Die wissenschaftlichen Vorstellungen aus der jüngeren Zeit zur Bedeutung des Golfstroms für das Klima in Europa sind nicht vollkommen neu oder, anders gesagt, das alte "Golfstrom-Modell", das auf den Ozeanographen Matthew Fontaine Maury (18063) zurückgeht und seitdem durch Beobachtungen wiederholt bestätigt wurde, enthielt so große Auslassungen, daß reichlich Platz blieb, damit sich Wissenschaftler mit neuen Erkenntnissen plazieren konnten, ohne die Arbeit ihrer Kollegen im Grundsatz in Frage stellen zu müssen.

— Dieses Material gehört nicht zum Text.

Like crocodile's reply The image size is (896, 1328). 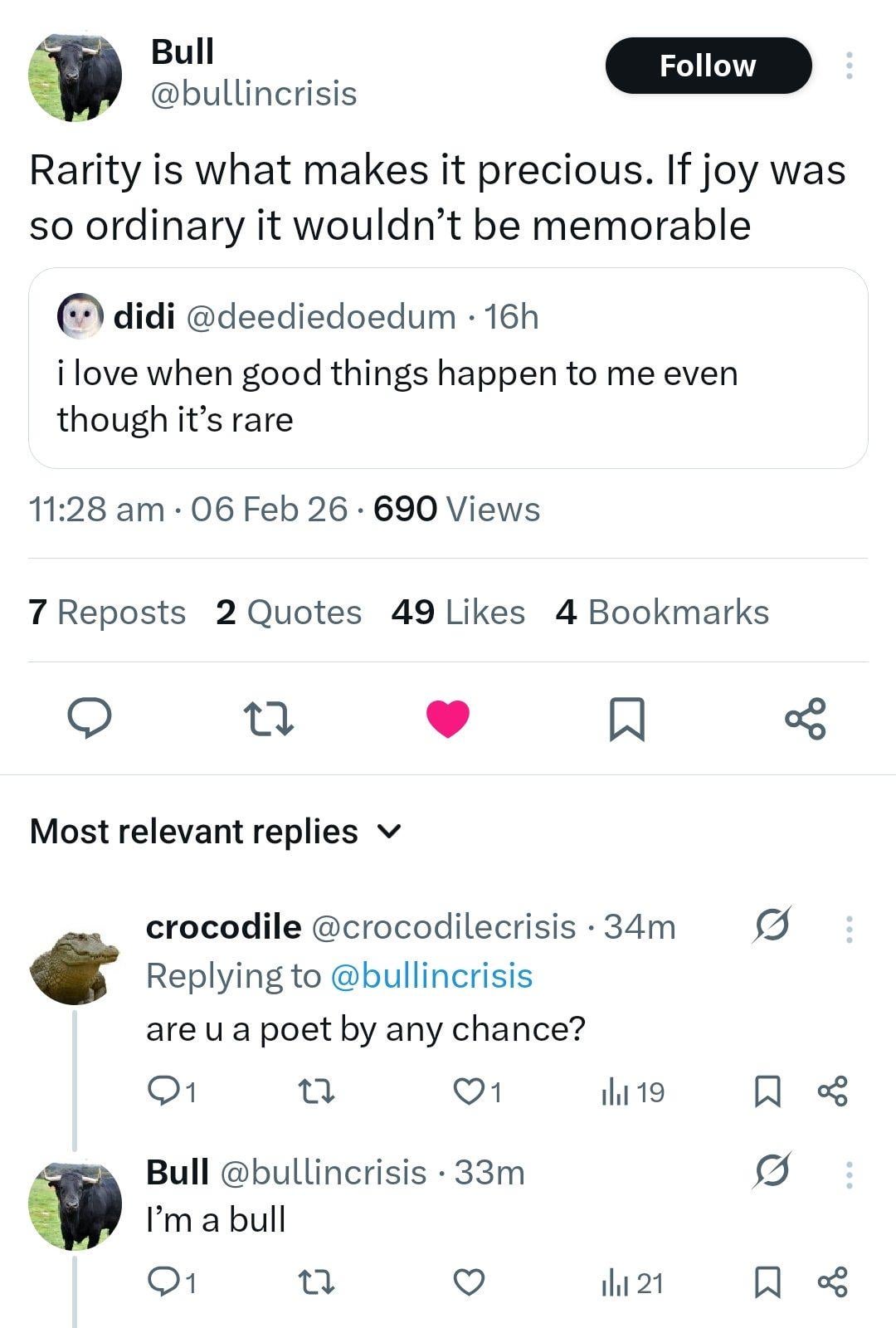tap(469, 1092)
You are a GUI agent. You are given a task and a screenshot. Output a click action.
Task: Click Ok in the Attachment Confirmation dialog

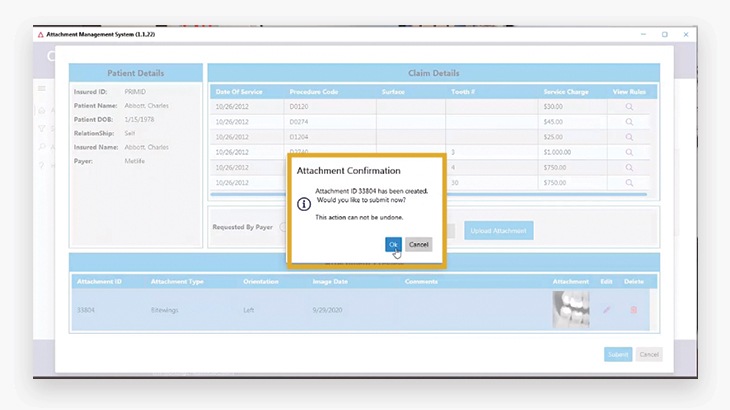[393, 244]
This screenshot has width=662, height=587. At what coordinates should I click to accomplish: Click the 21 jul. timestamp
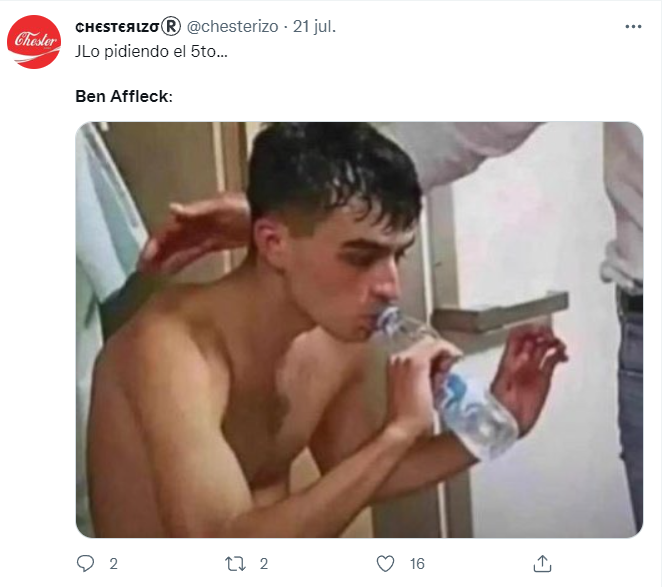315,27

Nach der früheren Vorstellung, wie sie "Spektrum der Wissenschaft" noch vor kurzem selber verbreitete [2], befördert der Golfstrom die in den subtropischen Westatlantik eingestrahlte Sonnenenergie zunächst an der Küste der USA nach Norden und dann als sogenannter Nordatlantikstrom quer durch den Ozean nach Europa, wobei sich die Strömung mehrfach verzweigt und ihre Ausläufer unter anderem zwischen Island und Grönland, Grönland und Spitzbergen sowie Spitzbergen und Skandinavien hindurchfließen.

Dieses System wird gern mit einer Zentralheizung verglichen. In diesem Bild wären die Subtropen der Heizkessel, Golf- und Nordatlantikstrom das Heizkörperrohr und die verschiedenen Abzweige die Heizkörperrippen. Aber welches Modell auch immer zugrundegelegt wird, letztlich bildet die Luft das Trägermedium für die Wärme.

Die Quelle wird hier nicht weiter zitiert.